WhisperTimeSync icon indicating copy to clipboard operation
WhisperTimeSync copied to clipboard

word_timestamps parameter

Open lucydjo opened this issue 1 year ago • 4 comments

Hello,

Is it possible to generate and synchronize subtitles with Whisper's "word_timestamps" parameter?

Thank you!

lucydjo avatar Sep 06 '23 03:09 lucydjo

@lucydjo It's the main goal of WhisperTimeSync. Did I misunderstood something in your question?

EtienneAb3d avatar Sep 06 '23 07:09 EtienneAb3d

@lucydjo Ok, I just understood. Some modifications has to be done on the data pre-processing.

EtienneAb3d avatar Sep 06 '23 07:09 EtienneAb3d

I have use "java -Xmx2G -jar WhisperTimeSync/distrib/WhisperTimeSync.jar before_correct.srt original_text.txt fr" and it's working great ! But I have a problem with the output file.

See sample of my data : https://gist.github.com/lucydjo/9ffea6ac4b60cd5a9c7b5fec7cb5126a

As you can see, there are empty lines, formatting problems... Do you know what I'm doing wrong? Thank you very much!

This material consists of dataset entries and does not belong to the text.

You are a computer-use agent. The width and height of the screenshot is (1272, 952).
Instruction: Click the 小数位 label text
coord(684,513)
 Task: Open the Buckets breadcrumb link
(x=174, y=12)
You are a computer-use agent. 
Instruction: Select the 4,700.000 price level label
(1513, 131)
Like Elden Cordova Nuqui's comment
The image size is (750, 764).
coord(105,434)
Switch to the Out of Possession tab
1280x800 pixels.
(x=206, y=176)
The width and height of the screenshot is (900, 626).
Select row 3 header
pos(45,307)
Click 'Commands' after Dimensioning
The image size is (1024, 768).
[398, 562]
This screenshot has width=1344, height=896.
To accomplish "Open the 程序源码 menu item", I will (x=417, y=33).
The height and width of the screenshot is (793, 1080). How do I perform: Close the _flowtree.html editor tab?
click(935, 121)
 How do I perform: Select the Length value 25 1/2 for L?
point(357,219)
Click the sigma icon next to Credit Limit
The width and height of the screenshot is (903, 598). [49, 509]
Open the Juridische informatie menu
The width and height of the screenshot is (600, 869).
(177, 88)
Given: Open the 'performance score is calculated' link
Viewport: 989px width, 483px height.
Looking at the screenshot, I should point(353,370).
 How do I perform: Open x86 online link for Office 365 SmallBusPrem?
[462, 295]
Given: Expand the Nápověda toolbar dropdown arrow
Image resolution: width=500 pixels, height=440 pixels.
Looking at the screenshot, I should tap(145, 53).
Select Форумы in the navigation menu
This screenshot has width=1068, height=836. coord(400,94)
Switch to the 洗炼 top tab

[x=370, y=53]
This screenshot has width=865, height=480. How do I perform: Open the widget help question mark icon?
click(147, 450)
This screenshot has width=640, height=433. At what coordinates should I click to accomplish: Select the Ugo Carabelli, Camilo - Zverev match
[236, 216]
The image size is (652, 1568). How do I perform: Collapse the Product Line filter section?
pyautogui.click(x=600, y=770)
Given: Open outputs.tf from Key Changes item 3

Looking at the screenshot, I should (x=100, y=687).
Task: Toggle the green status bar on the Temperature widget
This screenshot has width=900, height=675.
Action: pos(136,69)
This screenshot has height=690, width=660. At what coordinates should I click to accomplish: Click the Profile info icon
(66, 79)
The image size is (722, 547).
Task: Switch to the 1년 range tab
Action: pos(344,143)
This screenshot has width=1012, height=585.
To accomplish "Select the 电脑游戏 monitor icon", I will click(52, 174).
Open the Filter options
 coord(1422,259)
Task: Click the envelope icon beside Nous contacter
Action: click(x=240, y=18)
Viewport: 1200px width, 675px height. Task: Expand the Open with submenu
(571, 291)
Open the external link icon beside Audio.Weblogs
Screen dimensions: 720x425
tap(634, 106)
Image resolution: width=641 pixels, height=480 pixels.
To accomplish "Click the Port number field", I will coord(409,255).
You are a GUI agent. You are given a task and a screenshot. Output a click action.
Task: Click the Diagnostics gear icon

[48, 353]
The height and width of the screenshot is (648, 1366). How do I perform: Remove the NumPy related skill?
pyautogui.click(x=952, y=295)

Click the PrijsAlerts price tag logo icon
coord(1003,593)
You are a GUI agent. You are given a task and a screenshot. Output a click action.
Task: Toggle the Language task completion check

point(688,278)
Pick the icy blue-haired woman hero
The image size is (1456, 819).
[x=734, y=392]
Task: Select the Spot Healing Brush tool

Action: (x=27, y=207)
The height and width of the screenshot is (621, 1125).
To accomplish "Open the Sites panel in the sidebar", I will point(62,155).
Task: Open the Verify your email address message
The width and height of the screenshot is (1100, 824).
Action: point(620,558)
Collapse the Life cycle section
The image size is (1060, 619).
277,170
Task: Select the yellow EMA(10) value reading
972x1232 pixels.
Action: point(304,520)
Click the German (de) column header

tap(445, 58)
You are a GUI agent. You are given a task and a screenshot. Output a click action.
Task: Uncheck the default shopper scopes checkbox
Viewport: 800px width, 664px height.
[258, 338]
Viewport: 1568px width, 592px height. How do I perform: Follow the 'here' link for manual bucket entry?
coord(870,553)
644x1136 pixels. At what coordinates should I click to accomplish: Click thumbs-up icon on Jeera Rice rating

lucydjo avatar Sep 06 '23 19:09 lucydjo

@lucydjo First of all, I do not understand why you do not get the exact full original text in the output (especially the beginning, lacking in the SRT). I suppose you truncated the result. You get a blank on timestamp 5 because WhisperTimeSync considers "l'Ozone" as only one word, while your timestamp is cutting it in 2 parts. It thus matches "l'Ozone" with "Ozone", leaving the "l'" part empty.

EtienneAb3d avatar Sep 07 '23 07:09 EtienneAb3d